Research on the Microstructure Evolution of TC4 Titanium Alloy Joint Fabricated by Continuous Drive Friction Welding

Abstract

In this paper, TC4 titanium alloy pipes were achieved by continuous drive friction welding, metallographic microscope and microhardness tester were used to evaluate the microstructure and the hardness of the joints, and the effect of friction pressure on the microstructure was studied. Under the selected welding parameters, all the joints have good morphology. The martensite is formed at the weld zone and the flash, which leads to a higher hardness on the weld zone. With the increase of friction pressure, the width of the weld zone, the grain size and LAGB (low angle grain boundary) at the weld zone decreases. In addition, dynamic recrystallization increases first, but when the friction pressure reaches 65 MPa, the deformation dominates.

(Written exercise) Name every feature that the welding abstract says decreases as friction pressure rises. The listing comes from a separate source and has no link to the welding abstract.

(Provided material)
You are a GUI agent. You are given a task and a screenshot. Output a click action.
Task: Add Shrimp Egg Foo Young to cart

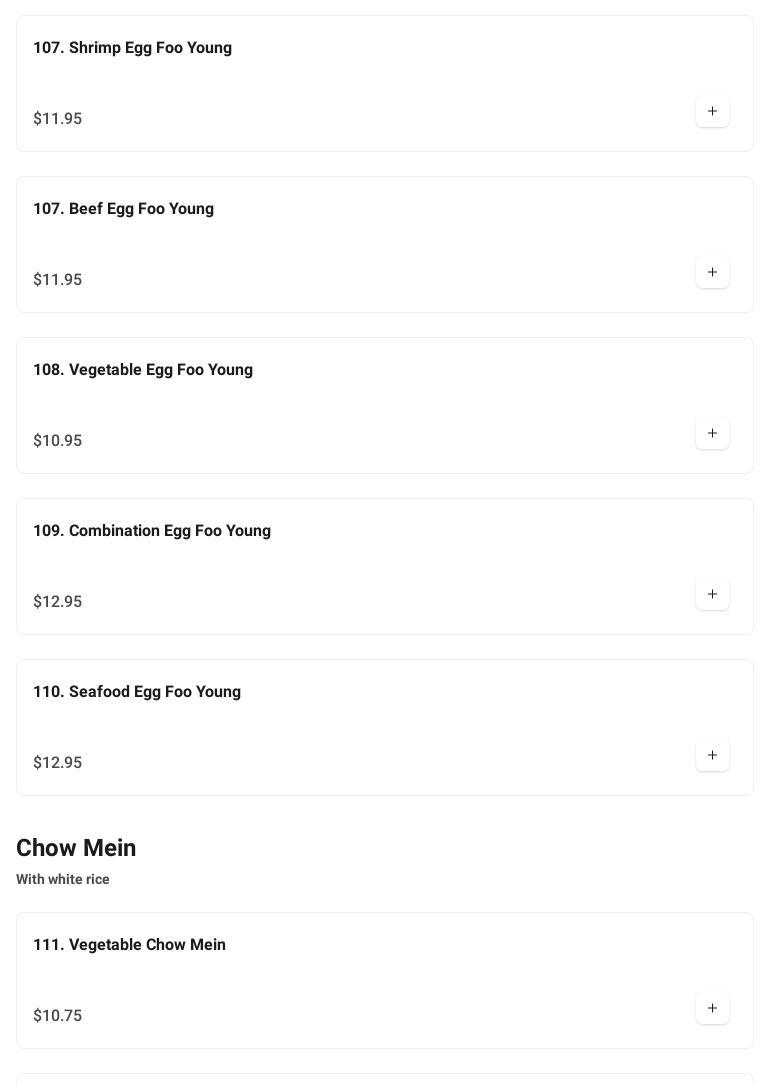(x=712, y=111)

(Result below)
- The width of the weld zone
- The grain size
- The LAGB (low angle grain boundary) at the weld zone